### Listed entries ###

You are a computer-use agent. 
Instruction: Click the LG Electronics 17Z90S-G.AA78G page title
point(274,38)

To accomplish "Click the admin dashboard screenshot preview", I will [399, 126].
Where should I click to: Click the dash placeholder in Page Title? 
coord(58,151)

###

**Task goal:** Copy every line above exactly.

**Solution to the problem:**
You are a computer-use agent. 
Instruction: Click the LG Electronics 17Z90S-G.AA78G page title
point(274,38)

To accomplish "Click the admin dashboard screenshot preview", I will [399, 126].
Where should I click to: Click the dash placeholder in Page Title? 
coord(58,151)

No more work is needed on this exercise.